In the following example, a service is set up that uses a Dummy resource agent created precisely to test Pacemaker. This agent is used because it requires a basic configuration and doesn't make any assumptions about the environment or the types of services that you intend to run with Pacemaker.

  1. Add the service as a resource by using the pcs resource create command:

    sudo pcs resource create dummy_service ocf:pacemaker:Dummy

    In the previous example, dummy_service is the name that is provided for the service for this resource:

    To invoke the Dummy resource agent, a notation (ocf:pacemaker:Dummy) is used to specify that it conforms to the OCF standard, that it runs in the pacemaker namespace, and that the Dummy script is used. If you were configuring a heartbeat monitor service for a clustered file system, you might use the ocf:heartbeat:Filesystem resource agent.

    When you create a service, the cluster starts the resource on a node by using the resource agent's start command.

  2. Use the pcs status command to view the status of the cluster and its resources:

    sudo pcs status

    The following sample extract shows the command output:

    Cluster name: pacemaker1
    Cluster Summary:
      * Stack: corosync (Pacemaker is running)
      * Current DC: node1 (version version_information) - partition with quorum
      * Last updated: Fri Mar  7 13:31:26 2025 on node1
      * Last change:  Tue Mar  4 14:55:20 2025 by root via root on node1
      * 2 nodes configured
      * 1 resource instance configured
    
    Node List:
      * Online: [ node2 node1 ]
    
    Full List of Resources:
      * dummy_service	(ocf:pacemaker:Dummy):	 Started node1
    
    Daemon Status:
      corosync: active/enabled
      pacemaker: active/enabled
      pcsd: active/enabled
    ...
    

    The preceding sample output shows both nodes are online, and the service is started on node1.

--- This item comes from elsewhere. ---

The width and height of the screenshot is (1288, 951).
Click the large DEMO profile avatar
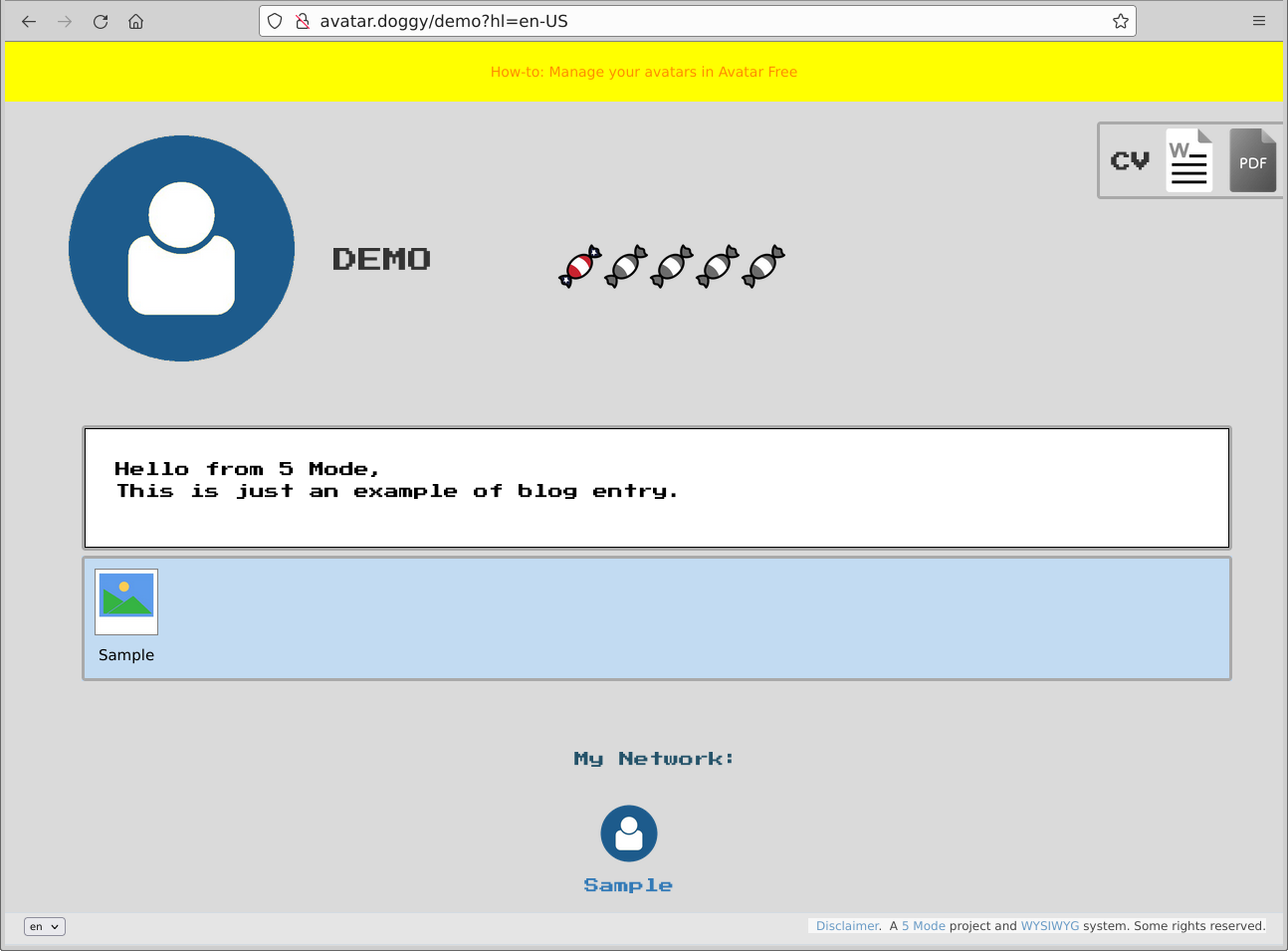(181, 249)
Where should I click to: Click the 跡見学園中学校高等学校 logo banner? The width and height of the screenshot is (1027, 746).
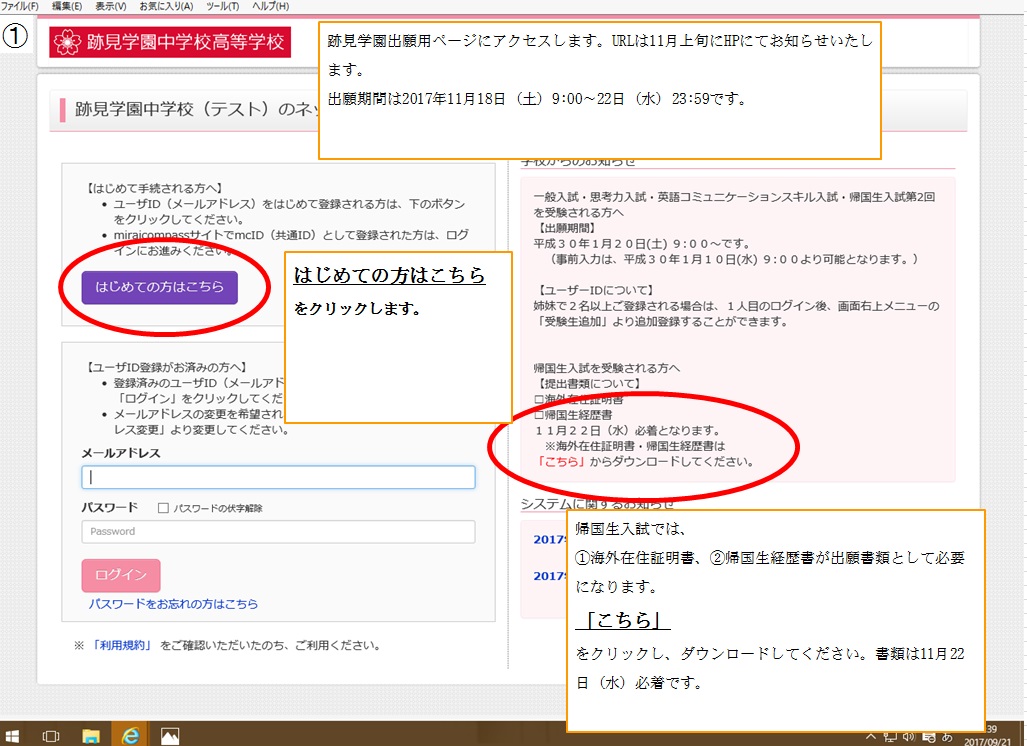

  3. Trigger a failover by stopping the cluster on the node where the service is running:

    sudo pcs cluster stop node1

    The command reports that Pacemaker and Corosync are being stopped on the node, as shown in the following sample output:

    node1: Stopping Cluster (pacemaker)...
    node1: Stopping Cluster (corosync)...
  4. Verify the cluster has been stopped, for example, by running pcs cluster status command on the node (node1 in this example):

    sudo pcs cluster status

    The command reports the cluster is no longer running, as shown in the following sample output:

    Error: cluster is not currently running on this node
  5. Sign in to the other node, node2 in this example, and run the pcs status command to confirm that the service has been started on that node:

    sudo pcs status

    The following sample extract shows the command output:

    Cluster name: pacemaker1
    Cluster Summary:
      * Stack: corosync (Pacemaker is running)
      * Current DC: node2 (version version_information) - partition with quorum
      * Last updated: Fri Mar  7 13:35:11 2025 on node2
      * Last change:  Tue Mar  4 14:55:20 2025 by root via root on node1
      * 2 nodes configured
      * 1 resource instance configured
    
    Node List:
      * Online: [ node2 ]
      * OFFLINE: [ node1 ]
    
    Full List of Resources:
      * dummy_service	(ocf:pacemaker:Dummy):	 Started node2
    
    Daemon Status:
      corosync: active/enabled
      pacemaker: active/enabled
      pcsd: active/enabled
    ...
    

    The preceding sample output shows that node1 is offline and that the service has successfully failed over and is now started on node2.

  6. Use the pcs cluster start command to start the cluster on the offline node:

    sudo pcs cluster start node1
  7. Confirm the node is back online:

    sudo pcs status

    The following sample extract shows the expected command output:

    Cluster name: pacemaker1
    Cluster Summary:
      * Stack: corosync (Pacemaker is running)
      * Current DC: node2 (version version_information) - partition with quorum
      * Last updated: Fri Mar  7 13:38:36 2025 on node1
      * Last change:  Tue Mar  4 14:55:20 2025 by root via root on node1
      * 2 nodes configured
      * 1 resource instance configured
    
    Node List:
      * Online: [ node2 node1]
    
    Full List of Resources:
      * dummy_service	(ocf:pacemaker:Dummy):	 Started node2
    
    Daemon Status:
      corosync: active/enabled
      pacemaker: active/enabled
      pcsd: active/enabled
    ...
    

    The preceding sample output shows node1 is back online.